There are a lot of practical and necessary aspects of this. For instance, if your building is suddenly restricted to 25 percent or 50 percent of its occupancy capacity, it suddenly becomes important to schedule employee appearances to avoid overwhelming social distancing on elevators and cafeterias, not to mention rush hours on public transport.
It’s also important to get as much of your team working as possible to support your business. So, there is a sudden need to manage a workforce well beyond the eight hours of a traditional workday and well beyond the usual in-house requirements.
There are also a lot of apps that deal with health and safety, which I will leave you to discover, but suffice it to say that they also work within the matrix to adapt to your style of business and your practices.
You see the strong impact of the Business Roundtable throughout Work.com, most notably if you are familiar with the organization’s recent declaration that the old idea of a corporation — that its purpose is solely to make profits for shareholders — has been expanded to other constituents, like employees, partners and local communities. You can see this running throughout the product.

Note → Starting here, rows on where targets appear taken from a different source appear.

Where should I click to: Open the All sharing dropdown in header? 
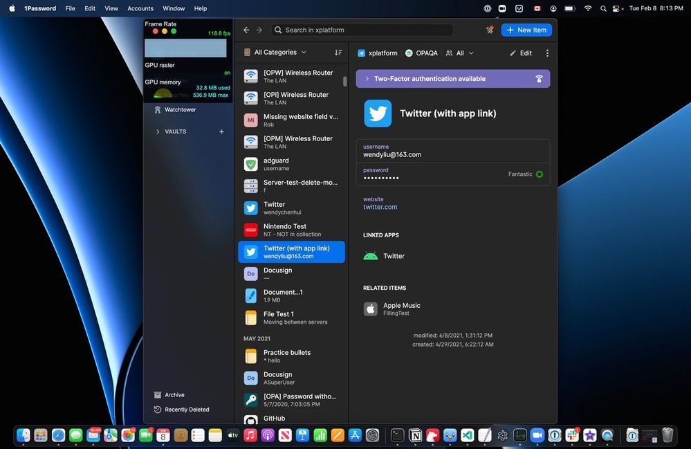point(460,53)
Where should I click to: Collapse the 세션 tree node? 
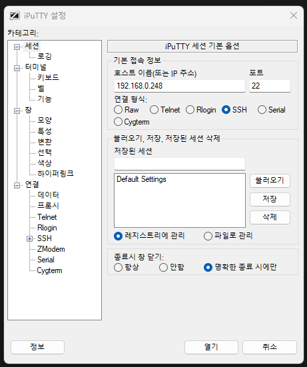click(17, 47)
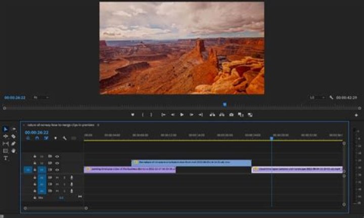
Task: Open timeline wrench settings
Action: click(x=64, y=138)
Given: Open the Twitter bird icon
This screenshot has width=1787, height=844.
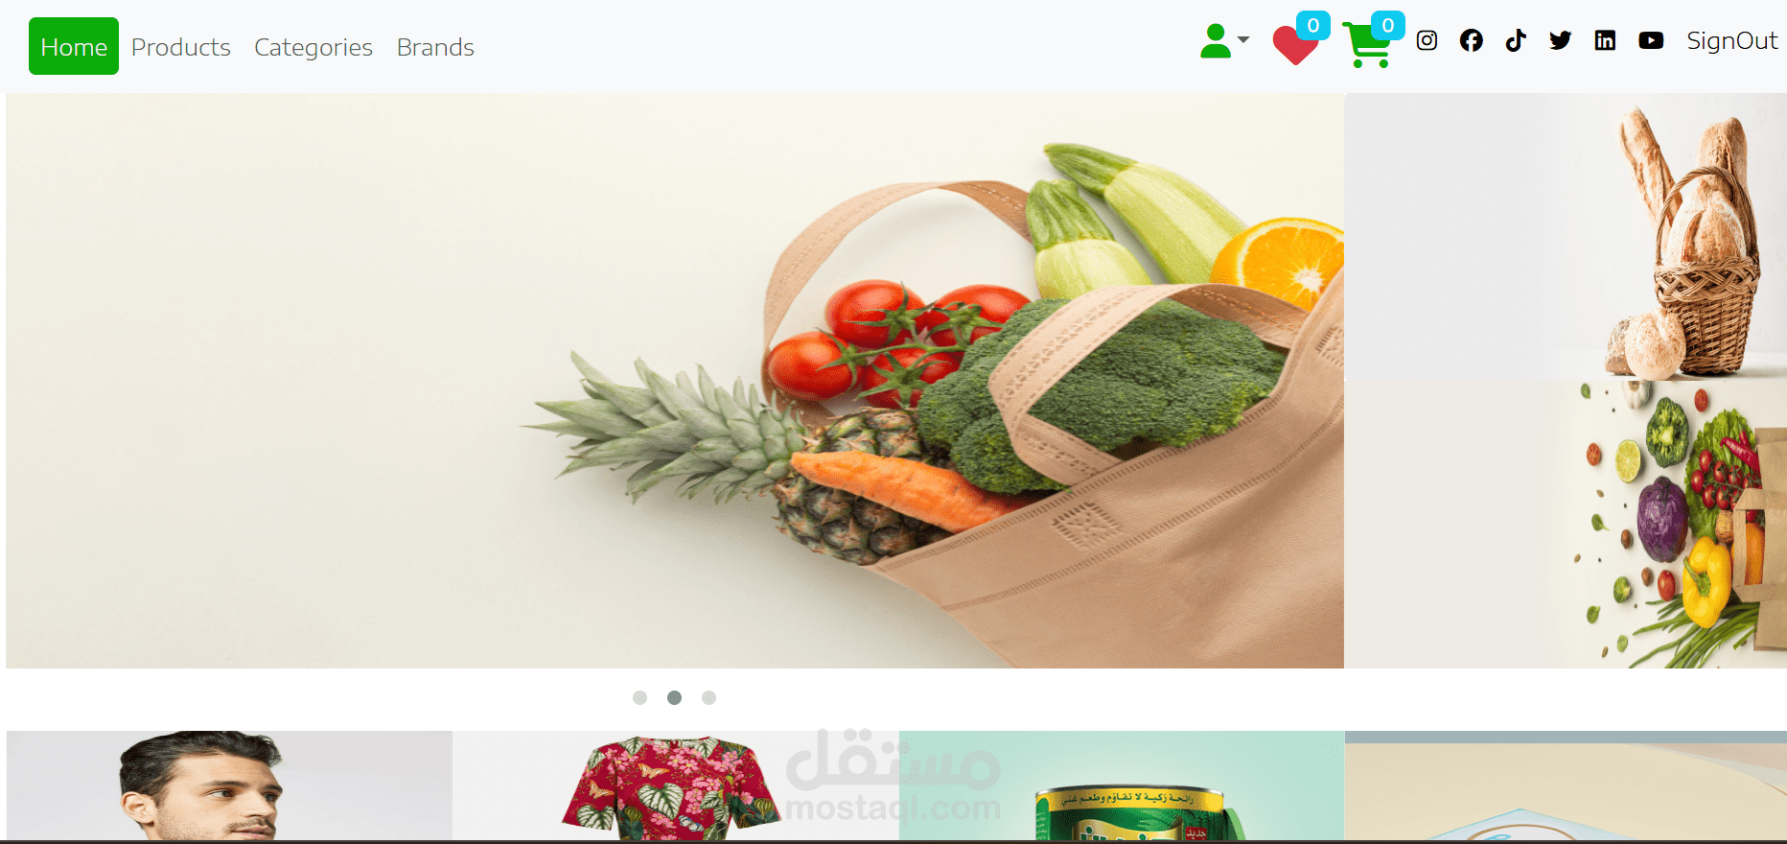Looking at the screenshot, I should [x=1560, y=40].
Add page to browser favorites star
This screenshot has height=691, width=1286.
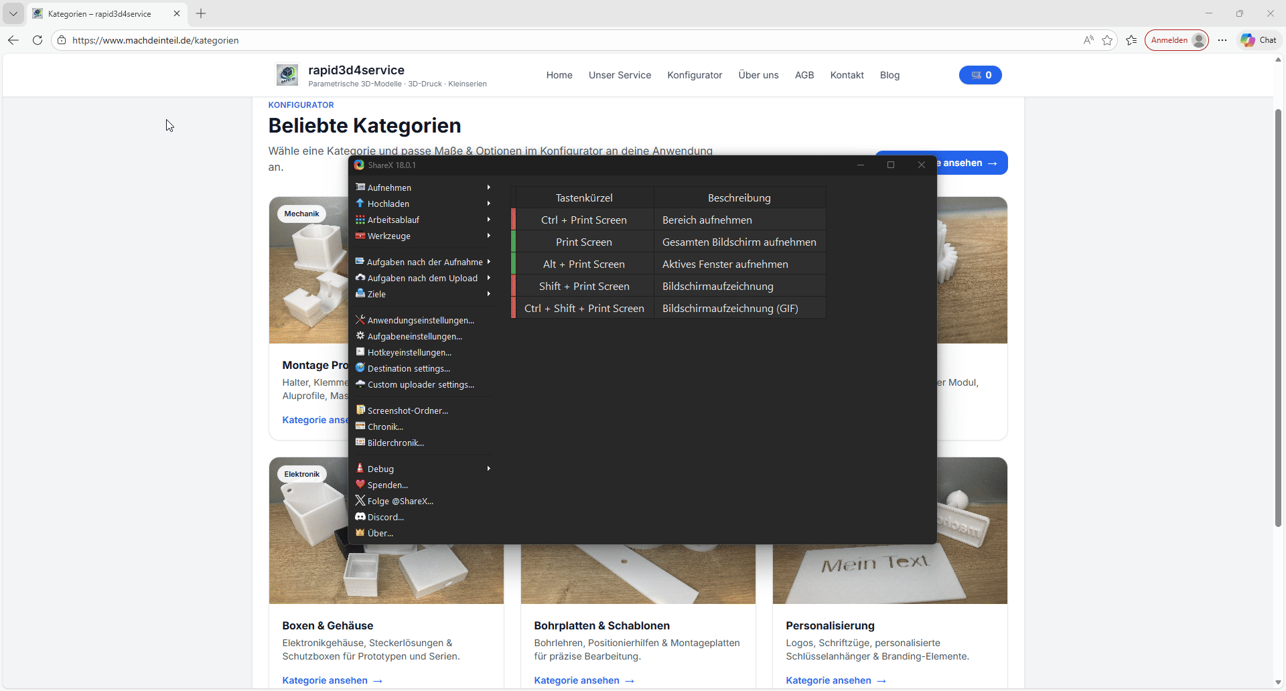(x=1107, y=40)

During the crisis we’ve seen multiple companies offer their products for free use — Zoho, for one — as businesses try to get open or continue running. This is something different, however, and it’s quite possible that Work.com and any other products it inspires will form part of the basis for the next normal.
It has a lot going for it in that it is fundamentally a management tool aimed at an organization’s most valuable resource, its people. That’s one of the reasons I’m thinking about the CRMification of our society — or whatever we eventually call it.